The amino acid proline is perhaps the most widely distributed compatible osmolytes. In organisms from bacteria to maize, there is a strong correlation between the increased cellular proline levels and the capacity to survive both water deficit and the effects of high environmental salinity. In plants, the role of proline may not be restricted to that of a compatible osmolyte, it also acts as a protective agent for cytoplasmic enzymes (Paleg et al. 1984), a reservoir of nitrogen and carbon source for post stress growth (Kavi Kishor et al. 2005), a stabilizer of the membranes and the machinery for protein synthesis (Kardpal and Rao 1985), a scavenger of free radicals (Smirnoff and Cumbes 1989) and as a sink for energy to regulate redox potentials (Alia and Saradhi 1993; Lawlor 1995). Among these, the function of proline as an osmoprotectant under drought and salinity stress has been widely advocated (Perez-Alfocea and Larher 1995; Martinez et al. 1996; Petrusa and Winicov 1997; Lutts et al. 1999; Kavi Kishor et al. 2005) despite the fact that accumulation of proline also occurs in response to the factors, which do not lead to any osmotic stress or create low water potential (Saradhi and Saradhi 1991; Alia and Saradhi 1993; Saradhi et al. 1995). Thus, the induction of proline accumulation is not well understood. The major pathway for proline synthesis in plants, which takes place in the cytoplasm, is from glutamate, through γ-glutamyl phosphate and glutamyl-γ-semialdehyde (a two-step reaction that is catalyzed in plants and animals by a single enzyme, Δ1-pyrrolline-5-carboxylate synthetase; P5CS). The glutamyl-γ-semialdehyde is spontaneously cyclized to Δ1-pyrrolline-5-carboxylate, which is converted to proline by Δ1-pyrrolline-5-carboxylate reductase (P5CR). This pathway was first established in Esherichia coli and Saccharomyces cerevisiae and the corresponding plant genes were identified through the complementation of yeast and bacterial mutants defective in various pathways (Delauney and Verma 1993). The alternative pathway for proline synthesis is from ornithine through ornithine-δ-aminotransferase (Lutts et al. 1999).

It has been reported that drought stress results an increase in free proline levels and OAT activity and decrease in proline oxidase activity in both drought-susceptible and -tolerant cultivars of cassava (Sundaresan and Sudhakaran 1995).

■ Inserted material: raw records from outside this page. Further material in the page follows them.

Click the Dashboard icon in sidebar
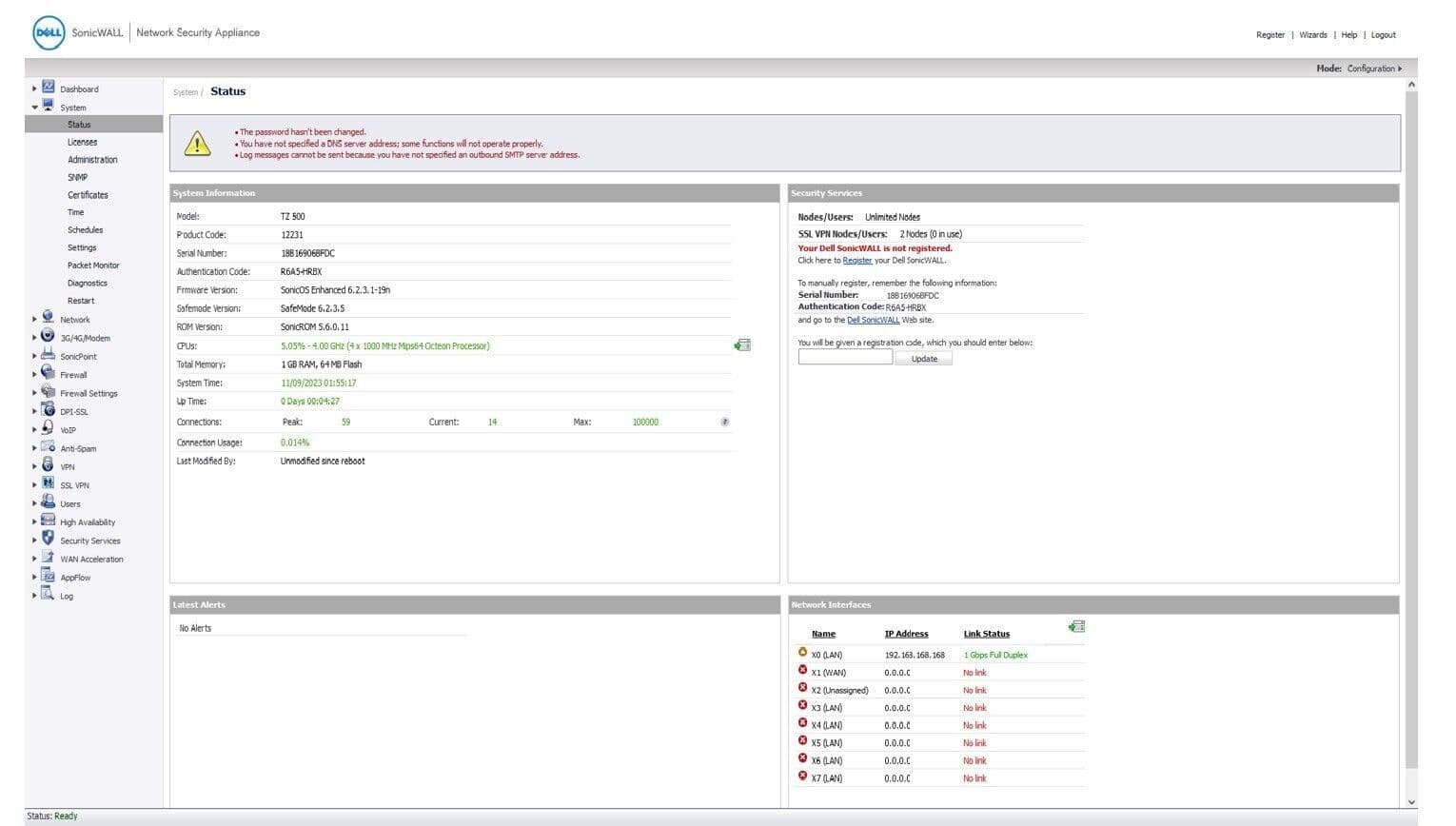The width and height of the screenshot is (1456, 826). click(49, 88)
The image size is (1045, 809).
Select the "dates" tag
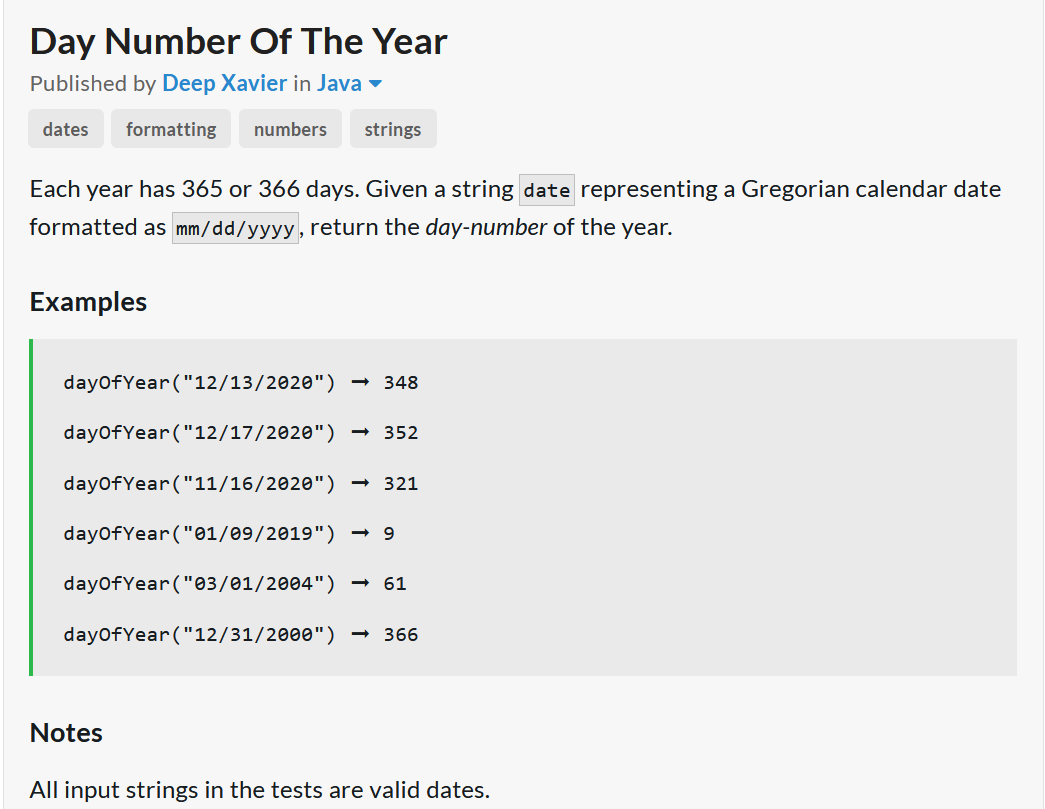[66, 129]
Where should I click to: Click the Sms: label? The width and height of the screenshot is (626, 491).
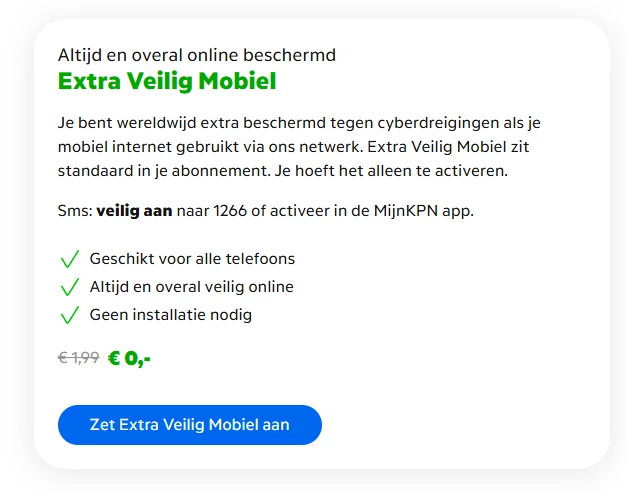[x=75, y=210]
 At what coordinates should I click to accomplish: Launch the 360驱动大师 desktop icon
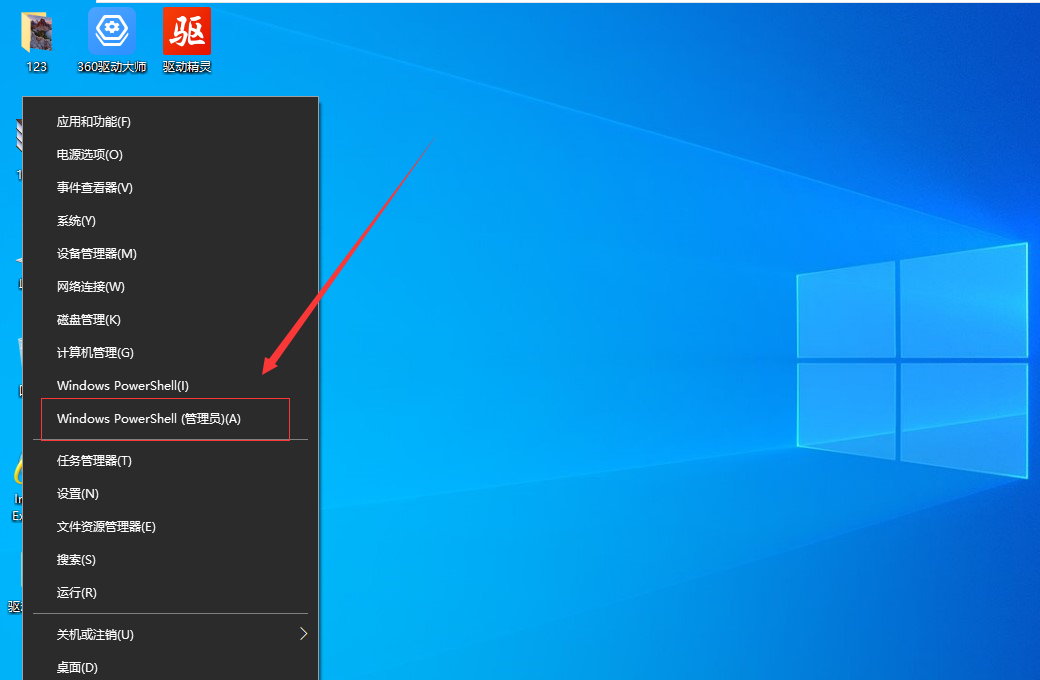click(x=111, y=33)
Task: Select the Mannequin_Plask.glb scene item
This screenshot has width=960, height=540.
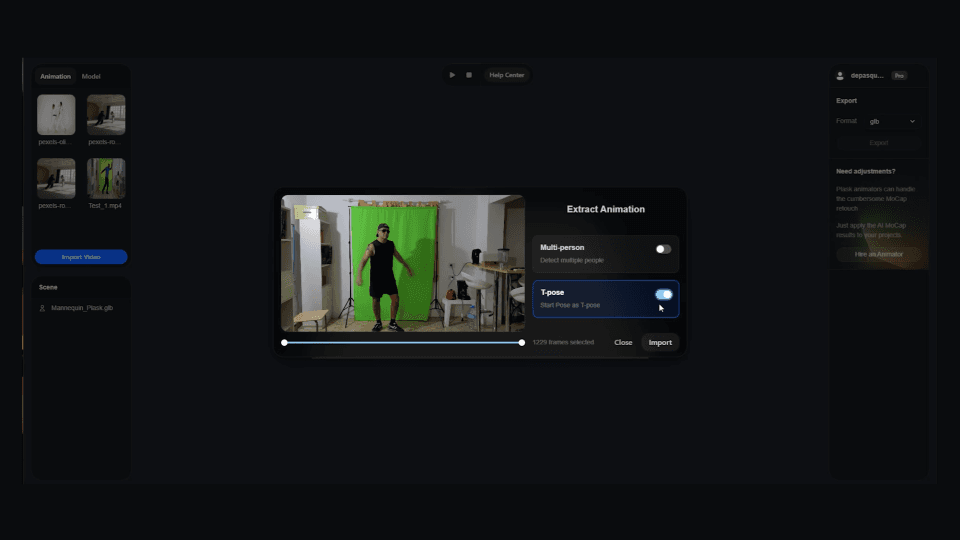Action: pos(82,308)

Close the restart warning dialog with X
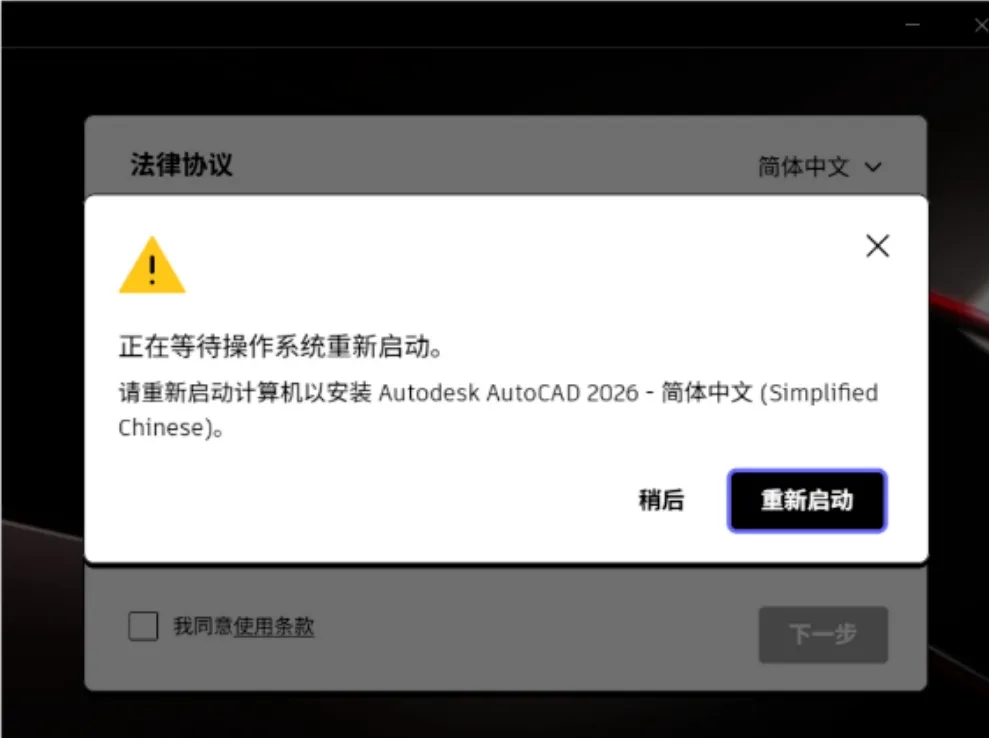point(877,246)
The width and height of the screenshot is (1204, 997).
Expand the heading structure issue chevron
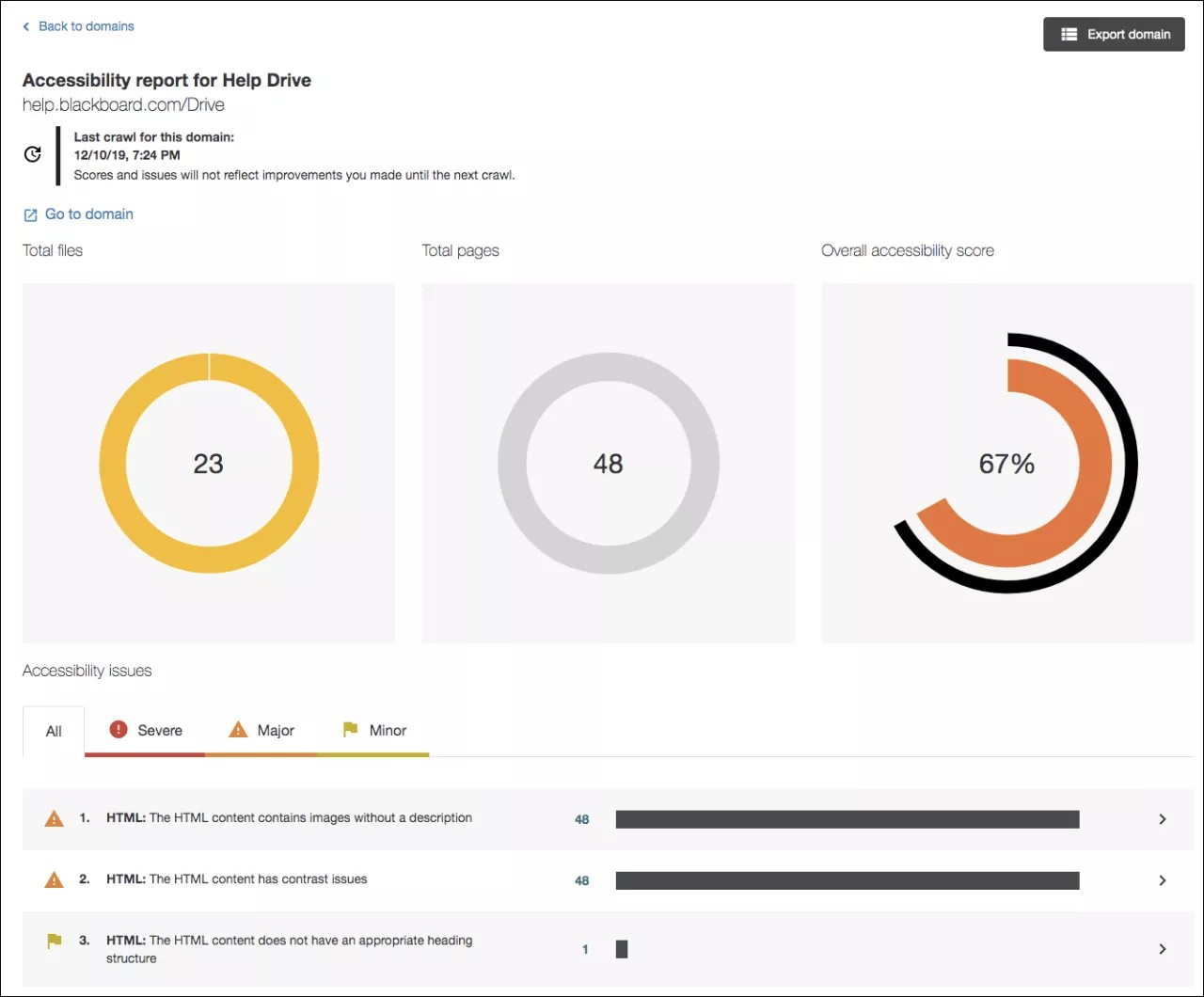click(1163, 949)
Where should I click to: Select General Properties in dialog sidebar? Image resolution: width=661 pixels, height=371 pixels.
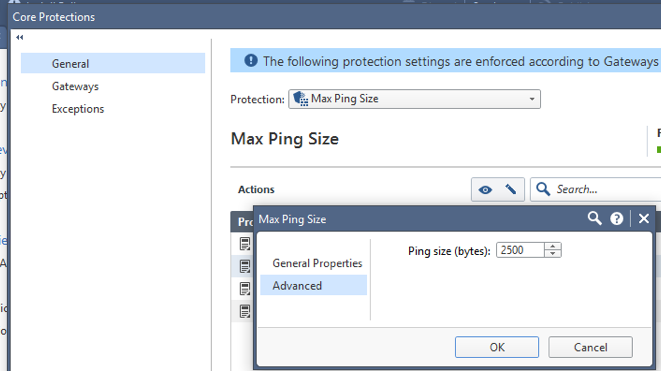click(317, 263)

In rice proline content and P5CS activity increase during drought stress both in susceptible and tolerant genotypes and the increase was higher in tolerant genotypes (Choudhary et al. 2005). The proline content and γ-glutamyl kinase activity are significantly enhanced and proline oxidase activities are reduced by drought stress in Abelmoschus esculentus (Sankar et al. 2007). These results suggest that accumulation of proline by the up regulation of proline biosynthetic enzymes and down regulation of degrading enzymes have significant role in drought tolerance.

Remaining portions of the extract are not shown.